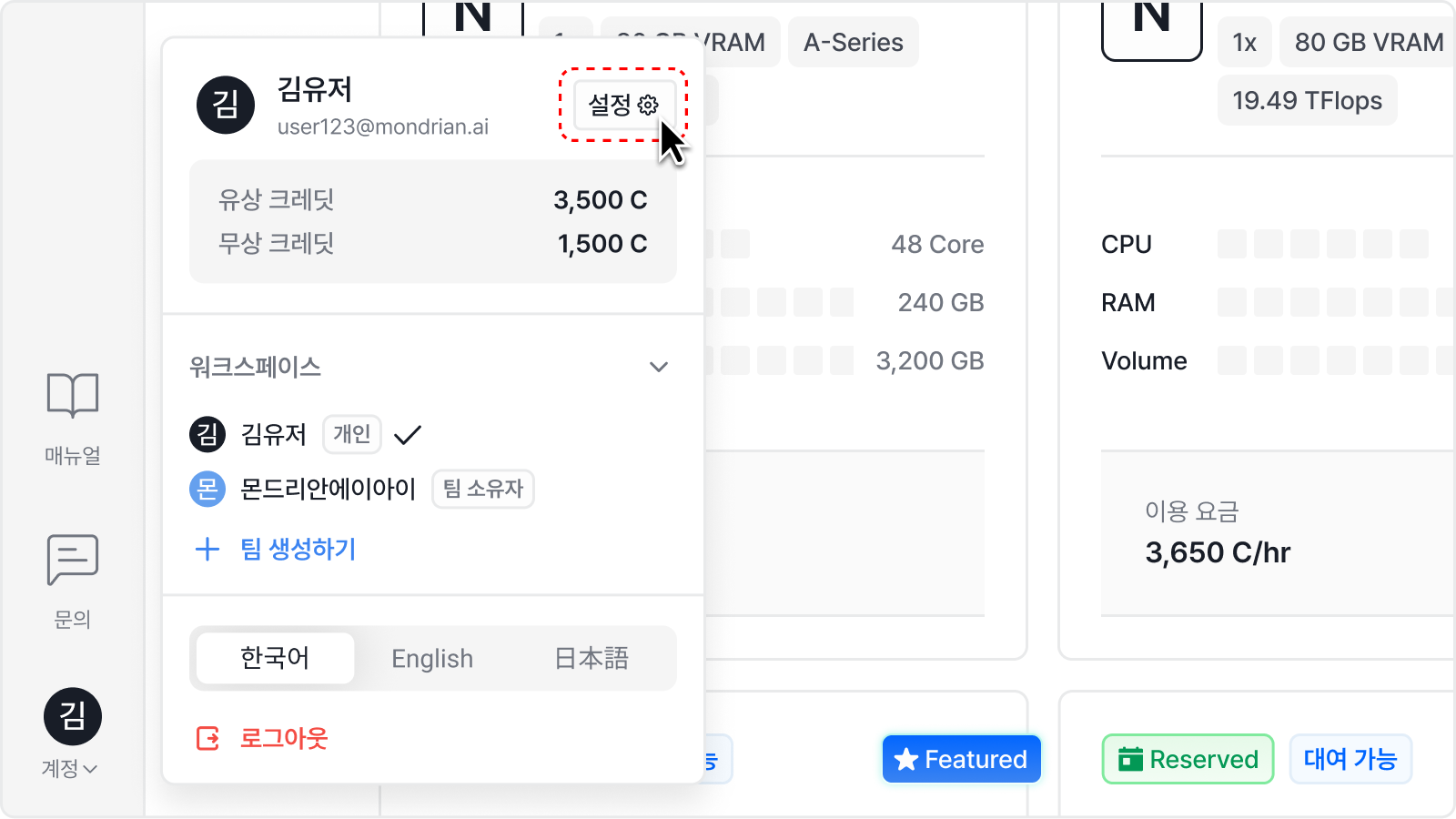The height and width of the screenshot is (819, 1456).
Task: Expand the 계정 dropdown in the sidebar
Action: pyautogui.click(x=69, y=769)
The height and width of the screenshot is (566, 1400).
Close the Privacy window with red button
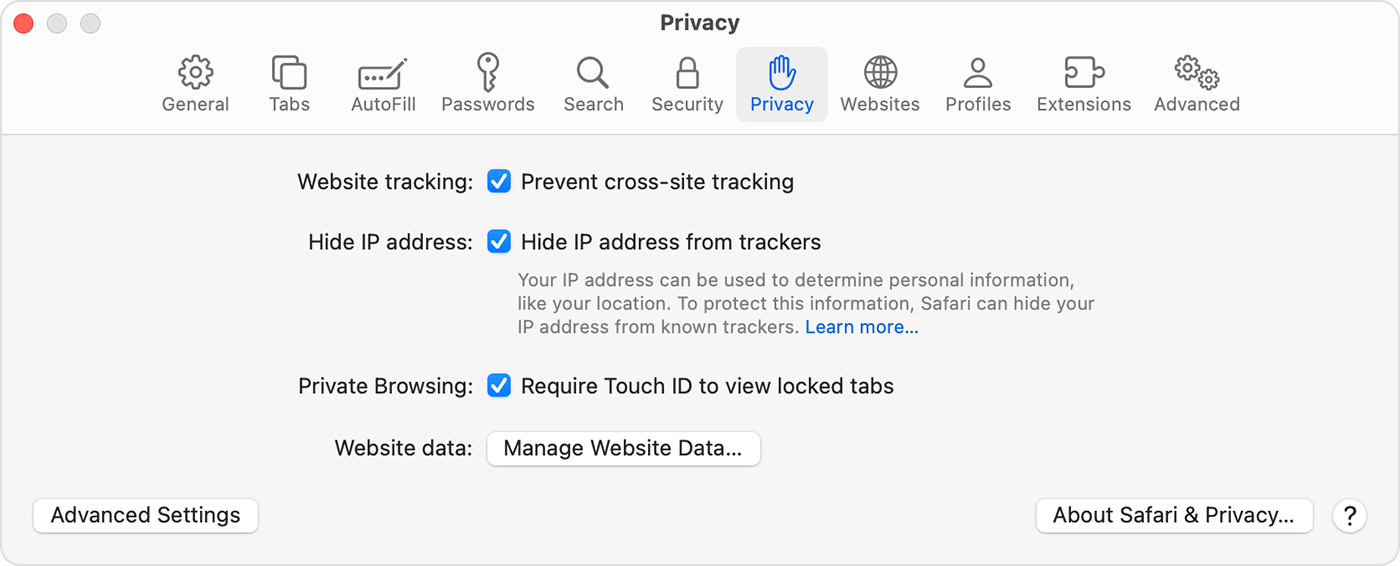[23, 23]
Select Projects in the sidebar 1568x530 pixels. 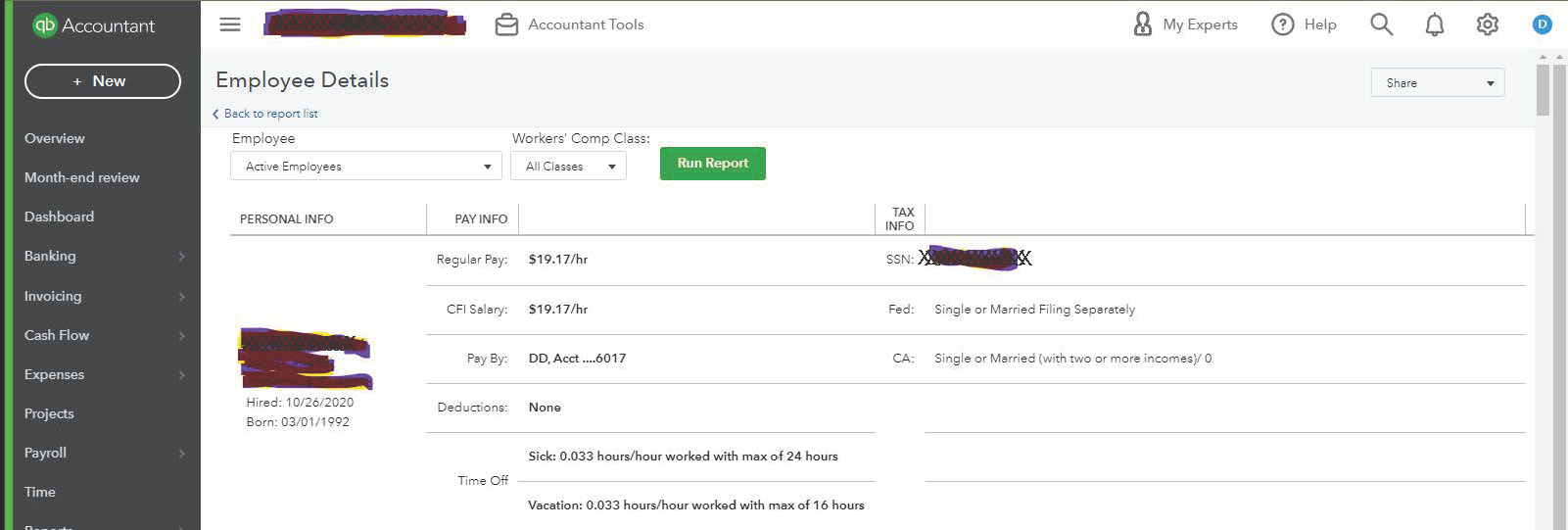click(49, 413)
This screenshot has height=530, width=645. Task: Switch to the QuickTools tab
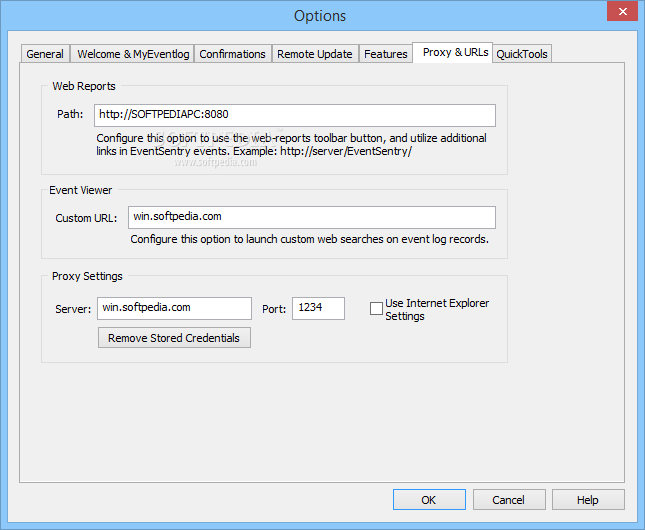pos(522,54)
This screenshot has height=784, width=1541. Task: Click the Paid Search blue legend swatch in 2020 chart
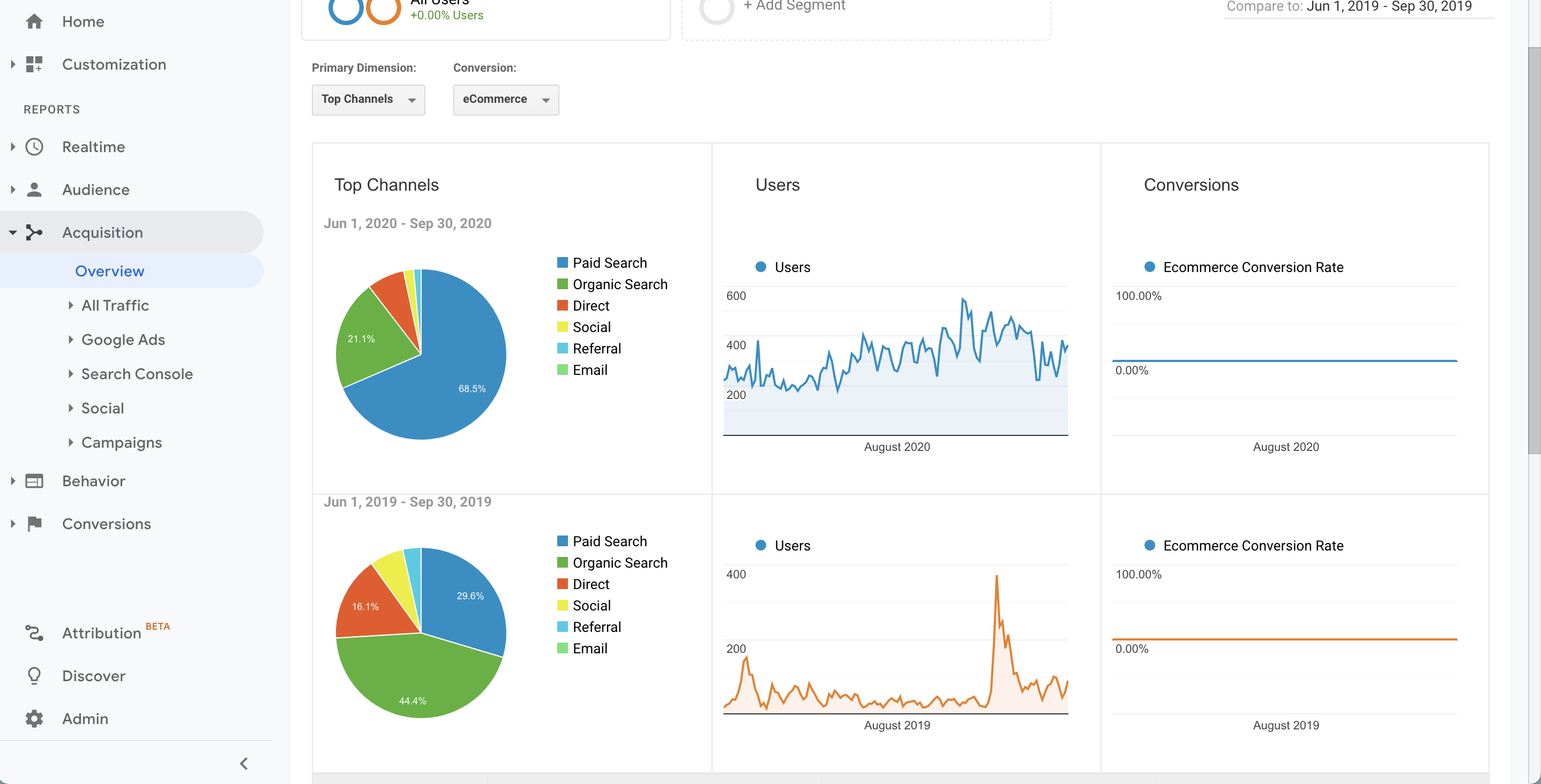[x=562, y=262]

(Your objective):
Put the listing into a Markdown table with the columns Row and Line. Begin at the line that contains "This screenshot has height=530, width=645.", stop after the end of the listing, number each row, skip blank lines, and leave the pictures out.

(Result below):
| Row | Line |
|---|---|
| 1 | This screenshot has height=530, width=645. Task: Switch to the QuickTools tab |
| 2 | pos(522,54) |
| 3 | This screenshot has height=784, width=1541. Task: Click the Paid Search blue legend swatch in 2020 chart |
| 4 | [x=562, y=262] |